The other, preferable way, which works especially well for well-known datasets used by many studies, is to load datasets from Artifact Explorer (previiously known as Commit Explorer). This can be done by specifying the query or the dataset id when defining the dataset to be used in the BOHR configuration. When the experiments are made public, the user that wants to reproduce the study will have the dataset's metadata as part of the BOHR configuration. This metadata will be used to pull the dataset from Artifact Explorer automatically.

To give as much power to heuristic developers as possible, we want them to be able to access a wide range of information about artifacts. First, these is properties of artifacts extracted when mining them (e.g. files that commit contains). Second, information is extracted from artifacts using specific tools (e.g. refactoring that commit contains detected by the RefactoringMiner tool). The problem with the former is that running tools can be costly and getting it on demand might not be feasible. The solution is to cache the runs of the tools and reuse them between different heuristic runs. Here comes another advantage of loading datasets from Artifact Explorer. Artifact explorer contains rich information about artifacts and contains the outputs of different tools run on them.

Components of Artifact Explorer

Database

Artifact explorer stores information at mongo db: mongodb://read-only-user:123@10.10.20.160:27017 (ironspeed server - for now accessible only from the university network).

BOHR-Runtime connects to this database when it encounters a dataset definition in the BOHR config, and pulls the dataset from there.

Previously BOHR-Runtime would get datasets using HTTP protocol (using artifact-explorer-client https://github.com/giganticode/commit-explorer-client)_ from the following endpoint http://squirrel.inf.unibz.it:8180/art-exp/. You can try, fir example, accessing the following commit: http://squirrel.inf.unibz.it:8180/art-exp/commit/5959170e460d5cfa11b9f32a84ad91487151df0b

Crawler

The crawler continuously adds new artifacts to the database and runs the tools on them, so that as much information as possible were availbale to the researchers.

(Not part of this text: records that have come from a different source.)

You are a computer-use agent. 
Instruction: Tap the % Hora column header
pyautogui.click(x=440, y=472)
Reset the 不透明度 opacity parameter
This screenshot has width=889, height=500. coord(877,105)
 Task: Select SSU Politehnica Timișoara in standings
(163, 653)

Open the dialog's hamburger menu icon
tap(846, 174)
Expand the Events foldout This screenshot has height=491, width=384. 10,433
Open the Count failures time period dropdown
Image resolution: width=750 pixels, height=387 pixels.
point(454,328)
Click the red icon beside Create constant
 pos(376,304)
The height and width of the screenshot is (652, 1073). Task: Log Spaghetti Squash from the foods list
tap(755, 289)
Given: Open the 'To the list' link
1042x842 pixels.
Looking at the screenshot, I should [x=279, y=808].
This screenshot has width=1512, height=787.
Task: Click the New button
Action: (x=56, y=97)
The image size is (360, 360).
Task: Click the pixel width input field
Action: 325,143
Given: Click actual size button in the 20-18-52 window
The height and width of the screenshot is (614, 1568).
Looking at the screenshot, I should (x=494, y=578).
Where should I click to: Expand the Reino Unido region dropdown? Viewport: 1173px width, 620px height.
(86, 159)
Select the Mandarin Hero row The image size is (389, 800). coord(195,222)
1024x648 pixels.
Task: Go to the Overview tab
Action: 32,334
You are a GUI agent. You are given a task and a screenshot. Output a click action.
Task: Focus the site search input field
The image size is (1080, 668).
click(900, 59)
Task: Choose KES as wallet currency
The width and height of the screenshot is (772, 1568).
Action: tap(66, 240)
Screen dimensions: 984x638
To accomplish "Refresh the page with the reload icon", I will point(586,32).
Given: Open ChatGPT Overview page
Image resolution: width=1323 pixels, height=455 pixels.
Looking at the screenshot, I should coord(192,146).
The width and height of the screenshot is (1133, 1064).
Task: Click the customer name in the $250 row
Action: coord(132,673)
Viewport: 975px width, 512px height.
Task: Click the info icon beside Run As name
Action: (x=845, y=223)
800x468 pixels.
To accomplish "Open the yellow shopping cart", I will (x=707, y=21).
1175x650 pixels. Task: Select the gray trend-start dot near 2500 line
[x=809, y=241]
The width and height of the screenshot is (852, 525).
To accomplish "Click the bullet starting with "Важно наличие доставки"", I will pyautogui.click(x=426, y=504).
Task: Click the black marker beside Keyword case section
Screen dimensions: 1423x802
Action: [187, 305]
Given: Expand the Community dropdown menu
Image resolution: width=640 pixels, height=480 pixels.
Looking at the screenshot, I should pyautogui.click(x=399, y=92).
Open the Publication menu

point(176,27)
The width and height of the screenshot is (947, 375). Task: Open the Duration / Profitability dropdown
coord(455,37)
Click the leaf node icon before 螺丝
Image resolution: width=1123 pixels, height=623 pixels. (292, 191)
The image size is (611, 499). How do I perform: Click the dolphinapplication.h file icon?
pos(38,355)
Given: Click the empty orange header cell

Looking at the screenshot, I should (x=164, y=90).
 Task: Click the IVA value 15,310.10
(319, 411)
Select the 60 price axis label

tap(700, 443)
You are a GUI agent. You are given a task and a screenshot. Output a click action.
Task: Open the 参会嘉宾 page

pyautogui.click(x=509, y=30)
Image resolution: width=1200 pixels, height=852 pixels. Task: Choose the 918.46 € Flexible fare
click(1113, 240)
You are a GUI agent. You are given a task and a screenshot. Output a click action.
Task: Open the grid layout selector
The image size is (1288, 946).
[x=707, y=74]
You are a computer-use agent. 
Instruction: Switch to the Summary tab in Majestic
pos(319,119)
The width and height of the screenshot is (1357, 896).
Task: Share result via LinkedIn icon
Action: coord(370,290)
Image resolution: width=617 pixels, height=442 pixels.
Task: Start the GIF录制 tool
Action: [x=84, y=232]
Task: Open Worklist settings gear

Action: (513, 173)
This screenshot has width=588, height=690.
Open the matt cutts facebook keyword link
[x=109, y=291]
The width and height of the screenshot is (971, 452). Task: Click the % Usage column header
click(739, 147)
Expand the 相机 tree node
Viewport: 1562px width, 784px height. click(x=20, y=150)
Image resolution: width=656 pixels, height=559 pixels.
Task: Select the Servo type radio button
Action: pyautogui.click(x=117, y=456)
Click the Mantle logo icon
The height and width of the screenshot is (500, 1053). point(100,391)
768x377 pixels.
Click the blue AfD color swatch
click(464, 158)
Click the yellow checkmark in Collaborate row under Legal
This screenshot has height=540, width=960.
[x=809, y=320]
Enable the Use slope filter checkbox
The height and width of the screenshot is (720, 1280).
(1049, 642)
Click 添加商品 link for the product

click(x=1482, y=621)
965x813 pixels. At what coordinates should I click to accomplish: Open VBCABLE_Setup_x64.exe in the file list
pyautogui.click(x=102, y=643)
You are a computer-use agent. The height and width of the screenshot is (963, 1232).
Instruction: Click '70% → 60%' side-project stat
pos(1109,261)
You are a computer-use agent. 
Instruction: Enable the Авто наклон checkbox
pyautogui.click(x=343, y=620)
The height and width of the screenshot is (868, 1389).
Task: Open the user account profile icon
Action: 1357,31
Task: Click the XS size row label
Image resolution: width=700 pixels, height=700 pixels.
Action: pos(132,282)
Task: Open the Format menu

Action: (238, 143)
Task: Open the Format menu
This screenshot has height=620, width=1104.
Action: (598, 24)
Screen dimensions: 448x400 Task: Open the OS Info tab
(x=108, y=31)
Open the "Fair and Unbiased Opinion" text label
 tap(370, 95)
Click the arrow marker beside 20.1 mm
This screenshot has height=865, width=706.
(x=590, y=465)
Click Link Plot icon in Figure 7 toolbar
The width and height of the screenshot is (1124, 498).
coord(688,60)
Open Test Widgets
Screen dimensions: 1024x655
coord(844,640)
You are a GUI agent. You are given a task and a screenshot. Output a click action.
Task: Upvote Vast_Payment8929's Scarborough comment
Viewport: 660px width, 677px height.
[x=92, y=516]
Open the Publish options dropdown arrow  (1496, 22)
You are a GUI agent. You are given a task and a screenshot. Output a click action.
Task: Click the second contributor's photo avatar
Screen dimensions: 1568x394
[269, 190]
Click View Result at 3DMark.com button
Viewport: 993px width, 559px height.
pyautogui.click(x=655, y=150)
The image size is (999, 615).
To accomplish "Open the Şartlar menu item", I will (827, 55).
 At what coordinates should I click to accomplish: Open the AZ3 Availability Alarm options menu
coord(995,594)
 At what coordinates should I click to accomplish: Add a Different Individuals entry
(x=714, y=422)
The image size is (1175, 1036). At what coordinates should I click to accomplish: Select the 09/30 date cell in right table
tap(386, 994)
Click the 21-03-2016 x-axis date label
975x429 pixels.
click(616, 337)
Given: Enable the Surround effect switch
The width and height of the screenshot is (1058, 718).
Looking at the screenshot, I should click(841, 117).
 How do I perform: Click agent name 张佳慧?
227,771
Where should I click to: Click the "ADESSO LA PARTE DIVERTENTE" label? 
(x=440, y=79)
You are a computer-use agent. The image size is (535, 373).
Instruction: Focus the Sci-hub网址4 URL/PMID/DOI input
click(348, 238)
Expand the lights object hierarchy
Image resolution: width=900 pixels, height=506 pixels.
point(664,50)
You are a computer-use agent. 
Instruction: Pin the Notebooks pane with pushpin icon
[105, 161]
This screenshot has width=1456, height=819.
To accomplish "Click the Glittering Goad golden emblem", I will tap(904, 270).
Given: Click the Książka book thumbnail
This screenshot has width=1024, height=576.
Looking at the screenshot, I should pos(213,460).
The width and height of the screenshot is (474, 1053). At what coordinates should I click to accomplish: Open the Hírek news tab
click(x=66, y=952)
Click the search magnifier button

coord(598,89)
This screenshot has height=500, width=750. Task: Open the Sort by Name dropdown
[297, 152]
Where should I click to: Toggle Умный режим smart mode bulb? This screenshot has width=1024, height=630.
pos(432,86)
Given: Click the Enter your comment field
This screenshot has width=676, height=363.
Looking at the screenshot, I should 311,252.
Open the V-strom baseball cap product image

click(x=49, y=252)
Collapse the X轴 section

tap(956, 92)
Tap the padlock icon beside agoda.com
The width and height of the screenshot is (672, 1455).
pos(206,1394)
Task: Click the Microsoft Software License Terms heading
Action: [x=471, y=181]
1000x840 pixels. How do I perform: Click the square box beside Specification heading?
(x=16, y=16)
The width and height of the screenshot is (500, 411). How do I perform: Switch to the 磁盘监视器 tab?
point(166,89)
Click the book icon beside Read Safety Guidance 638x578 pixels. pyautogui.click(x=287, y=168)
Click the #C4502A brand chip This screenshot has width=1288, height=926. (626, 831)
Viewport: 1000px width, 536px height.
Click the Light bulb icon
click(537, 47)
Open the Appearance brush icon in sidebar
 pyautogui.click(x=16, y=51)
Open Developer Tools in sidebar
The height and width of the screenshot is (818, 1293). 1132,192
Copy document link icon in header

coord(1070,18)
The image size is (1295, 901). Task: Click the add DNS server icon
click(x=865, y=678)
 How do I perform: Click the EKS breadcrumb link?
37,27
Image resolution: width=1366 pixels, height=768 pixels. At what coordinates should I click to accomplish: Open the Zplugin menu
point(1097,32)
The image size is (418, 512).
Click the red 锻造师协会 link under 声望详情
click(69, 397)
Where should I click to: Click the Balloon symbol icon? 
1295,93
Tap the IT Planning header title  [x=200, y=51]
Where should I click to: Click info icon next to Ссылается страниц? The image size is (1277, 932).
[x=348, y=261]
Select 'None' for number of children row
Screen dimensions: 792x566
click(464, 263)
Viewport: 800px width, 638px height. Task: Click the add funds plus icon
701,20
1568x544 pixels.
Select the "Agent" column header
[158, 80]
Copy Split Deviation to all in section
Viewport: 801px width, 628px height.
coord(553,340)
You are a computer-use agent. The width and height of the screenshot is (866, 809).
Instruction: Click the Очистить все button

One could feed the jobs in the following format to the Artifact Explorer crawler:

{"tools": ["gumtree/3.0.0-beta2"], "projects": ["0x43/DesignPatternsPHP", "AlexMeliq/less.js", "Arcank/nimbus", "AutoMapper/AutoMapper", "Chenkaiang/XVim", "GeertJohan/gorp", "K2InformaticsGmBH/proper", "MerlinDMC/gocode", "MythTV/mythtv", "alibaba/tengine", "clojure/core.logic", "docpad/docpad", "faylang/fay", "lfe/lfe", "magicalpanda/MagicalRecord", "mpeltonen/sbt-idea", "plumatic/plumbing", "sinclairzx81/typescript.api", "yu19930123/ngrok", "apache/httpcomponents-client", "apache/jackrabbit", "apache/lucene-solr", "apache/tomcat", "mozilla/rhino", "JetBrains/intellij-community", "JetBrains/kotlin", "ReactiveX/RxJava", "apache/camel", "apache/hadoop", "apache/hbase", "elastic/elasticsearch", "kiegroup/drools", "orientechnologies/orientdb", "restlet/restlet-framework-java", "spring-projects/spring-framework"]}

Source code https://github.com/giganticode/commit-explorer

BOHR-Labels and Label taxonomy

Two core ideas of BOHR for labeling tasks are 1) reusing heuristics developed for more specific tasks for more general tasks 2) Reusing heuristics accross different label definitions.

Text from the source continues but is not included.